According to PwC research compiled by the Local Data Company (LDC), In the final quarter of 2021, 14.4% of all shops in Great Britain were empty, according to the latest figures from the LDC and the British Retail Consortium, that underline the scale of the crisis.

However when you walk on to the shop floor of many retailers these days, do you get the impression these fears are being felt by the sales associates? Based on some recent shopping experiences, I’m not sure they are. Poor, or at best average service is often the norm, with staff that are lacking the desire or ability to provide a really engaging and memorable shopping experience.

And it seems I’m not alone. In the last year, a huge 70% of UK shoppers have had such a bad customer experience that they resolved not to visit that store again. This just goes to show how even small customer experience errors can lead to losing a valued customer.

 Below, are the most commonly encountered customer experience failures over the last year:

1.      Slow service

2.      Unhelpful staff

3.      Item unavailable

4.      Unknowledgeable staff

5.      Rude staff

Furthermore, a chronic labour shortage partly driven by a reduction of overseas workers supporting the economy, as well as a perceived lack of job security, is only serving to exacerbate the problem.

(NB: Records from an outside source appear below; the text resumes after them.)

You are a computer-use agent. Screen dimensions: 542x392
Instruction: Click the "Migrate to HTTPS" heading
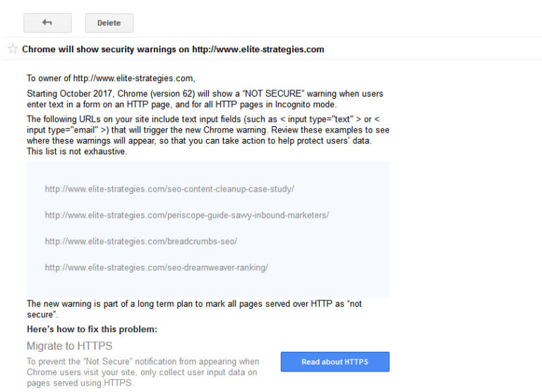pyautogui.click(x=69, y=345)
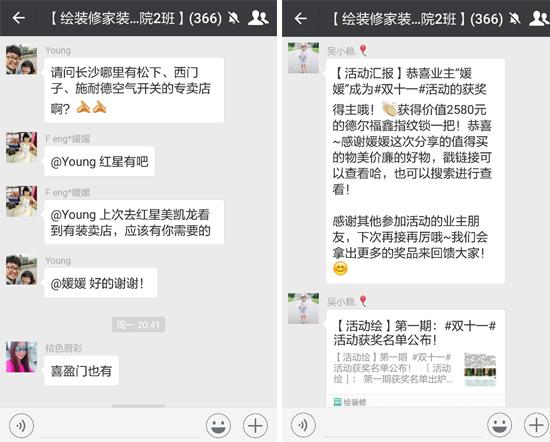Screen dimensions: 550x442
Task: Tap plus attachment button in left chat
Action: [x=255, y=426]
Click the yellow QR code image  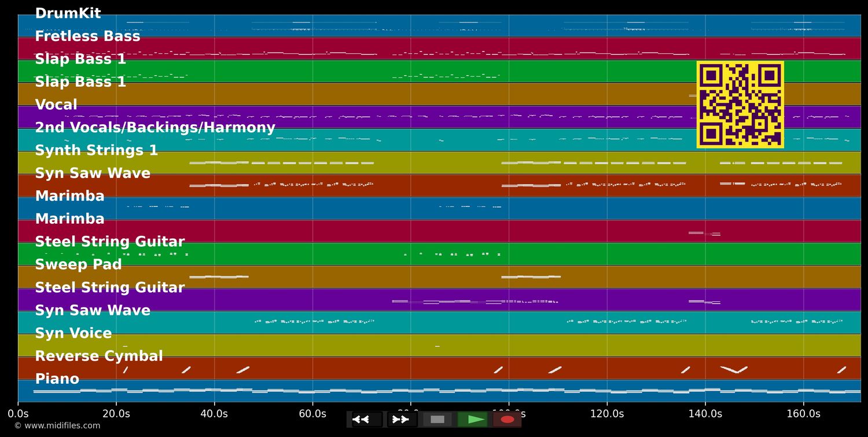click(x=740, y=105)
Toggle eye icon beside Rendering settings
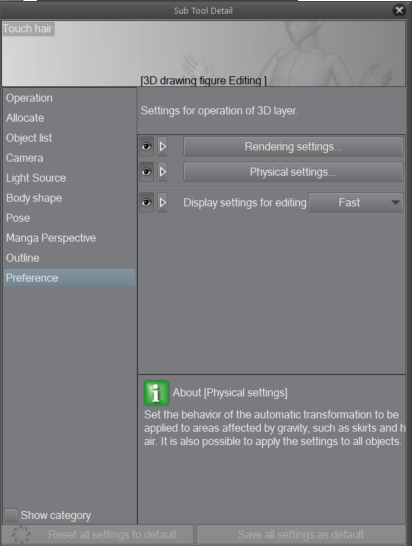Viewport: 412px width, 546px height. click(x=147, y=147)
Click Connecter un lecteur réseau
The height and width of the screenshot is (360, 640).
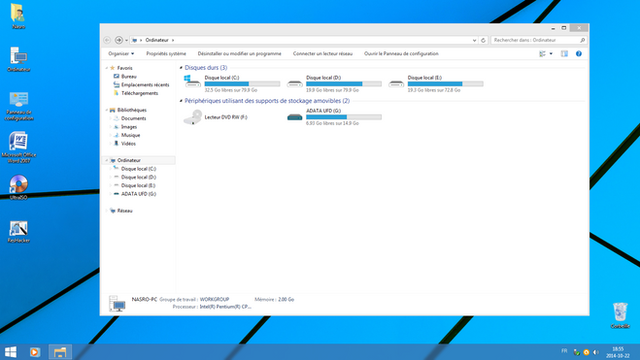point(322,54)
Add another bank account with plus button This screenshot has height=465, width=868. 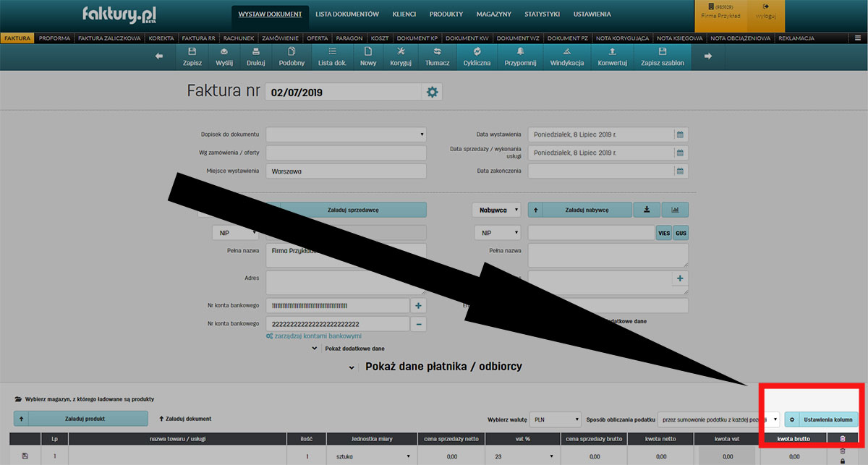[419, 305]
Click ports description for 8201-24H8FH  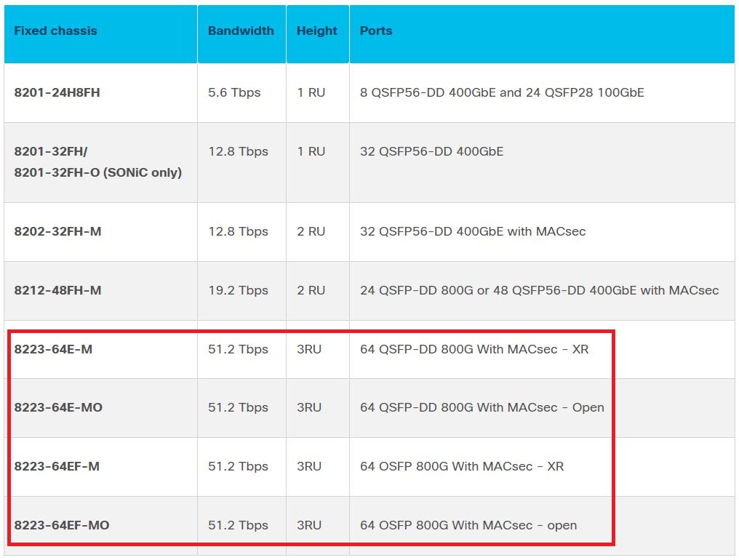pos(502,93)
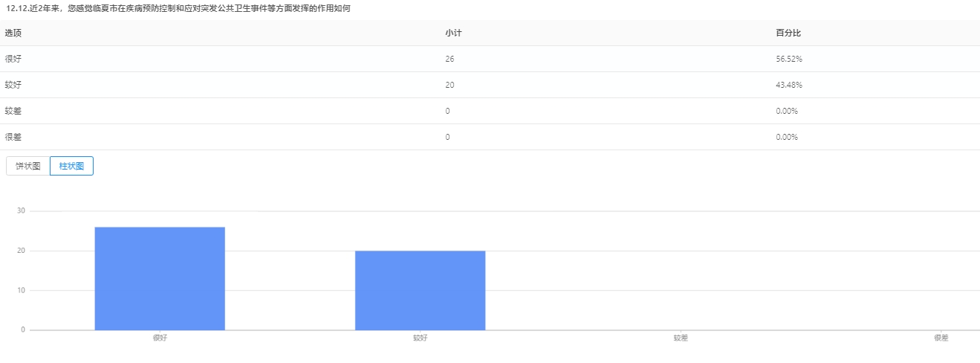Select the 很差 option in the table
The width and height of the screenshot is (980, 363).
(x=13, y=137)
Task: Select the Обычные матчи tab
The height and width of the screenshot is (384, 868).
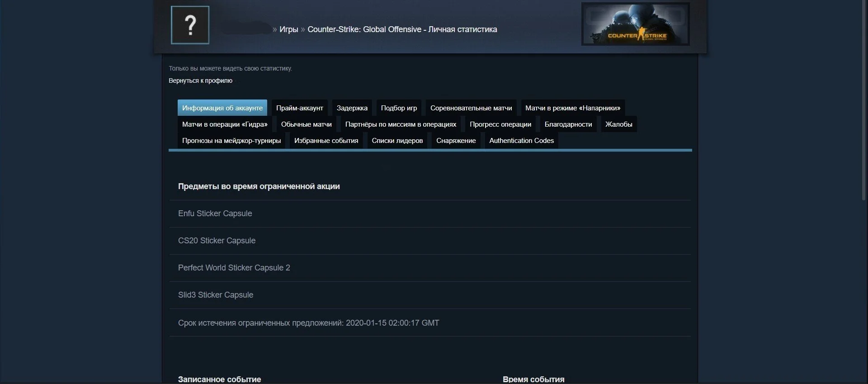Action: click(307, 124)
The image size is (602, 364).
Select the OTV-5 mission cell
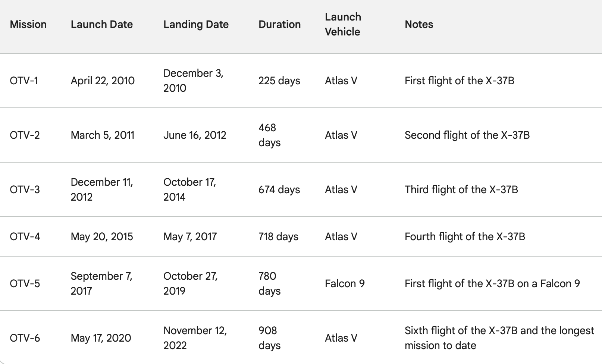[25, 284]
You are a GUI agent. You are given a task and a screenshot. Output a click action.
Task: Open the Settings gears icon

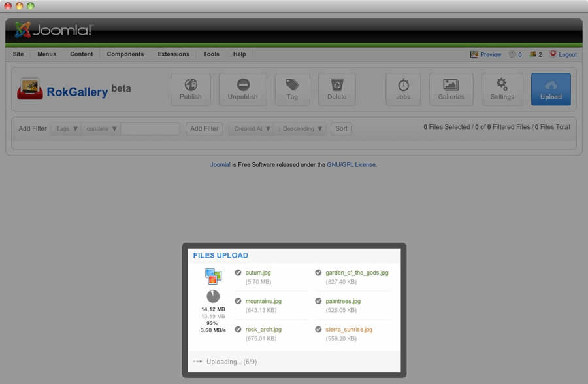(x=502, y=89)
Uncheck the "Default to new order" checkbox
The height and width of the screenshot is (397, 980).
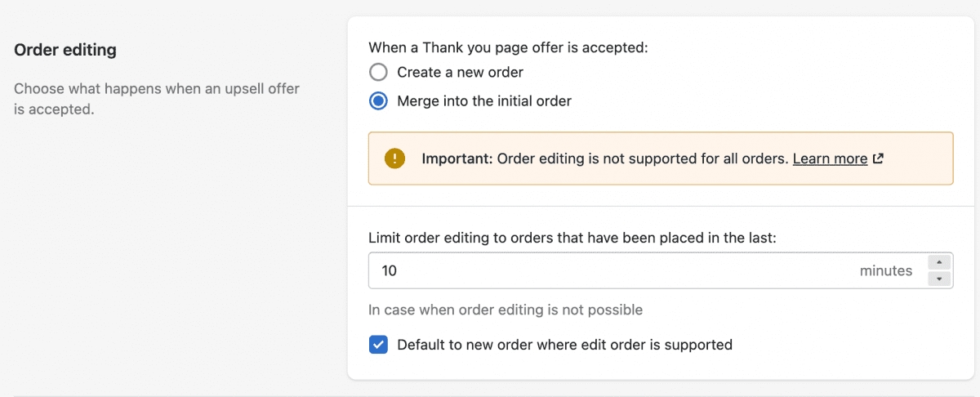point(378,345)
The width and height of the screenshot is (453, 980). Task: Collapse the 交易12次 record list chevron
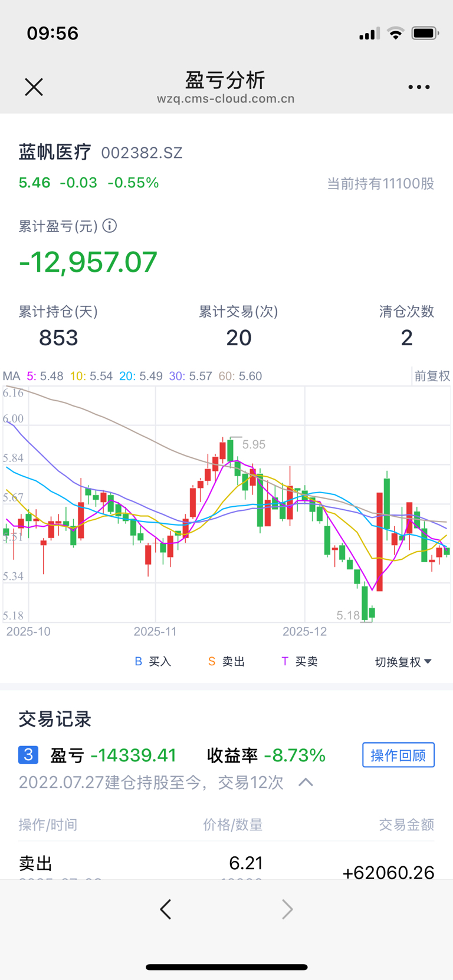pyautogui.click(x=306, y=782)
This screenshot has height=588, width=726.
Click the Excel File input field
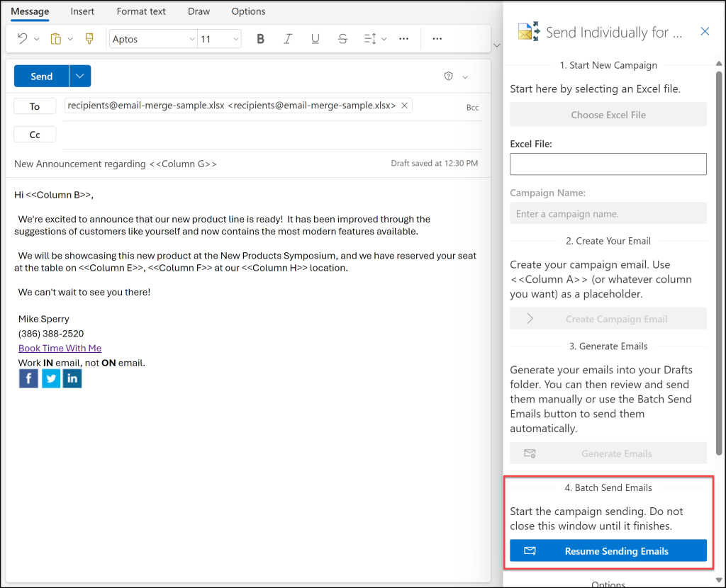coord(608,164)
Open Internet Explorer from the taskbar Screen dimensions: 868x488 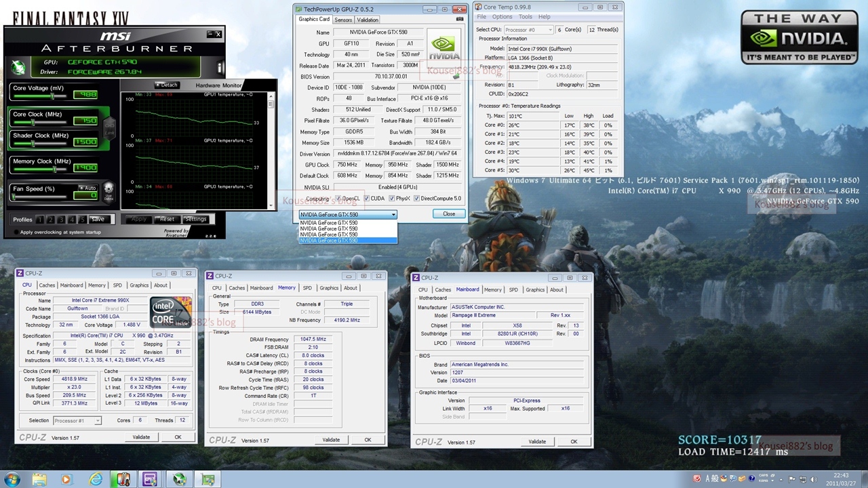pyautogui.click(x=96, y=479)
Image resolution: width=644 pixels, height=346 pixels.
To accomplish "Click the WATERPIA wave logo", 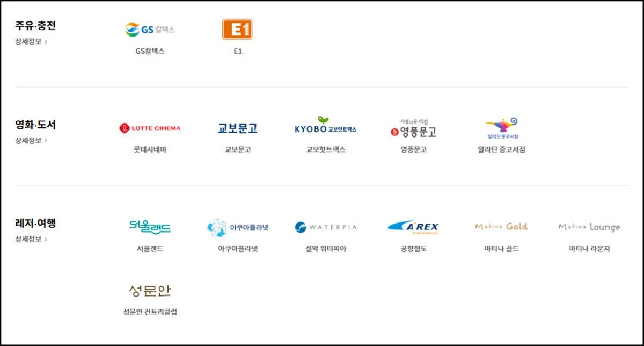I will [x=325, y=226].
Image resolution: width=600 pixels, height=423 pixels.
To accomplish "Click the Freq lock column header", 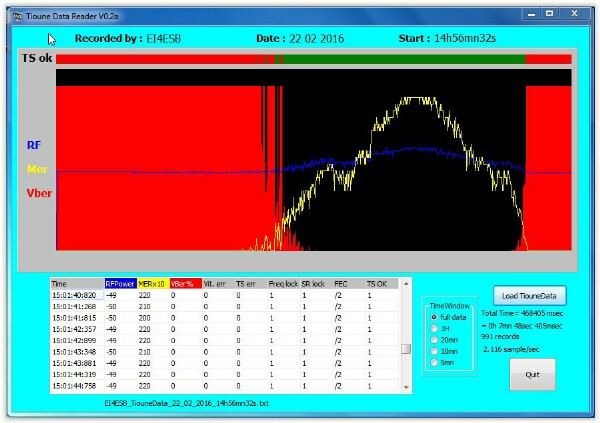I will pyautogui.click(x=284, y=284).
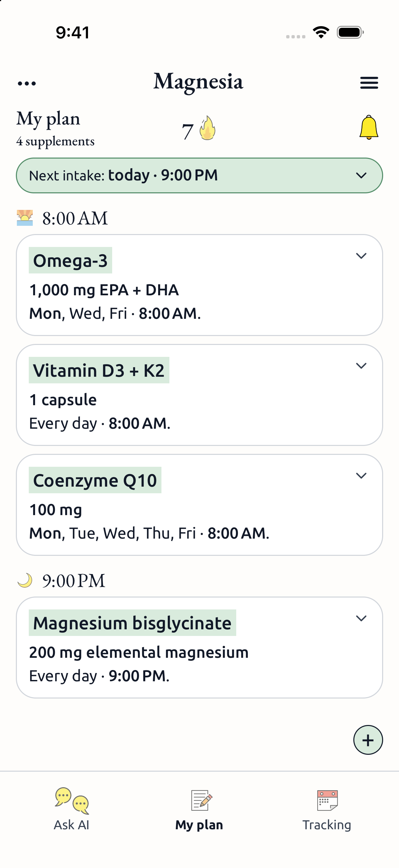Tap the Magnesia app title

coord(198,82)
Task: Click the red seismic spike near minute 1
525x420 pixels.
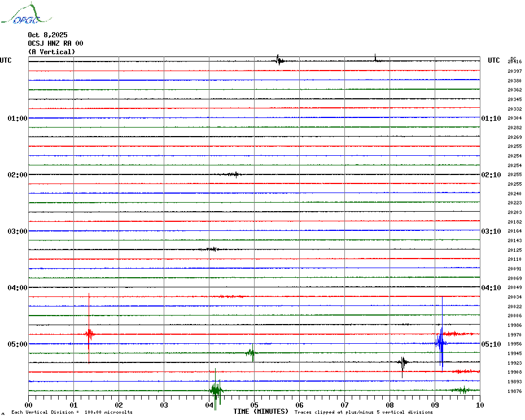Action: (x=89, y=334)
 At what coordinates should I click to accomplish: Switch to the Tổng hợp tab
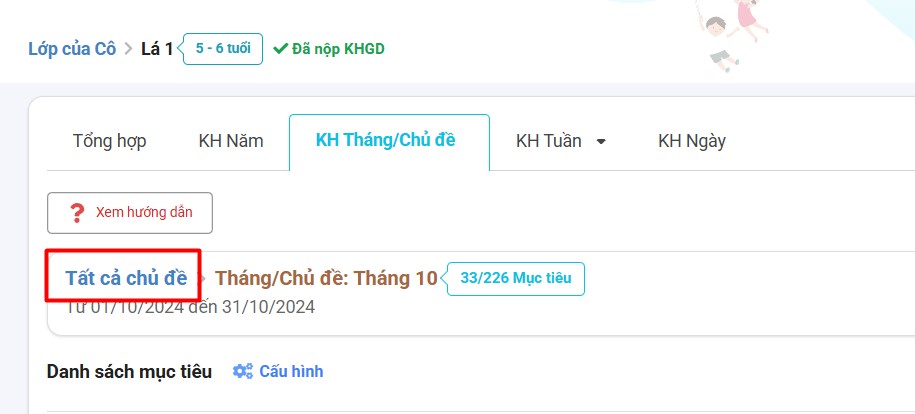click(109, 141)
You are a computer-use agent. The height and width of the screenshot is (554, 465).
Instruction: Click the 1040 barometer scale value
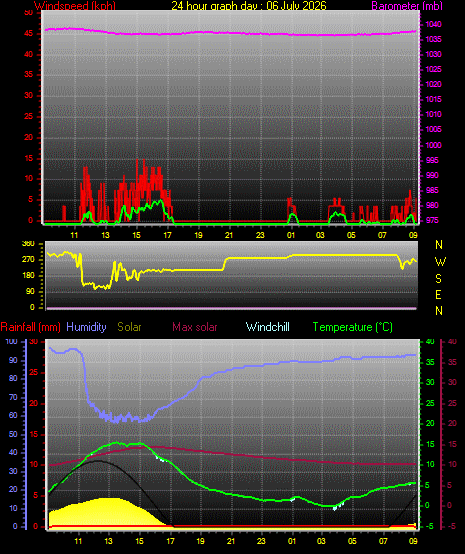(x=433, y=24)
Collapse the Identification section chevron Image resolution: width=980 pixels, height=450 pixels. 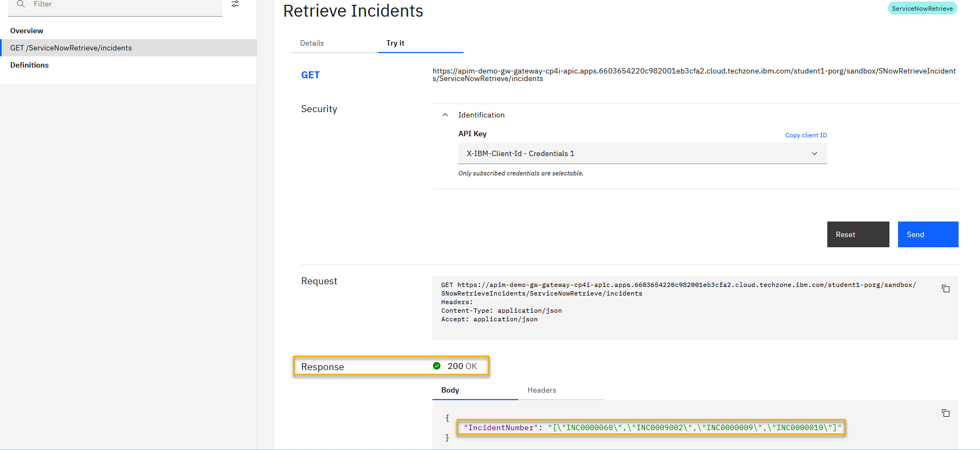pyautogui.click(x=445, y=115)
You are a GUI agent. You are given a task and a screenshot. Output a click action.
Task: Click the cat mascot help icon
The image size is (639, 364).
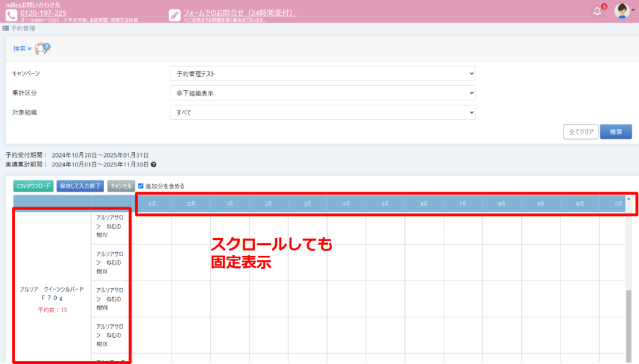coord(42,48)
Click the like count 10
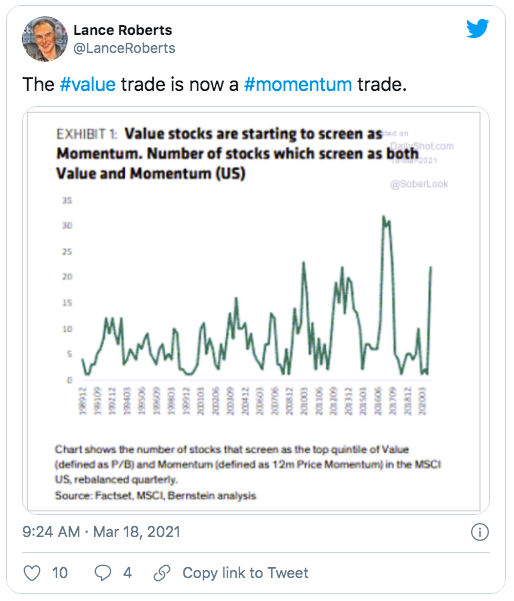Image resolution: width=514 pixels, height=601 pixels. tap(60, 573)
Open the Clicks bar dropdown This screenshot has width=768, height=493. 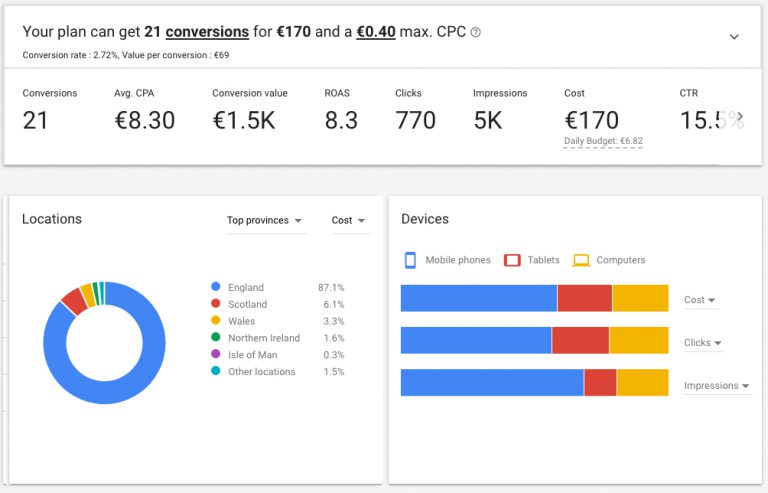[703, 343]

As a brand operating in these challenging times, can you afford to risk losing sales due to the retailers inability to employ and motivate good quality people with the right attitudes? As one retail MD once said, “the role of the store is to inspire”. When was the last time you really felt truly inspired?

Modern retailing requires a higher calibre sales person with a skillset and a personality to match the brand they are representing and the customers they are serving.

This is where the successful brands are stepping in to take advantage of that opportunity to close the sale through engaging and experiential sales activity. Key to this success is to ensure that the right profile staff are recruited and then given comprehensive training before being deployed; and not just in the details of their product mix they are selling, but also in the contextual reality of the market sector or category as a whole.

 The ability to engage, spot the right kind of buying signals and the knowledge of how to convert the opportunity into a short walk to the till, are vital components of any successful response to online shopping and the growing malaise were seeing on high streets up and down the country. With well trained brand ambassadors in place, every customer encounter, even if it involves a product return, is an opportunity to convert to a valuable sale there and then.

While it’s obvious that not every customer engagement on the shop floor is going to result in a sale, this kind of interaction can still have a powerful effect on how the consumer perceives the brand in the future, which opens the door to increased trade-up and replacement business when the need arises. After all, the last three metres of the sales process is becoming more vital than ever.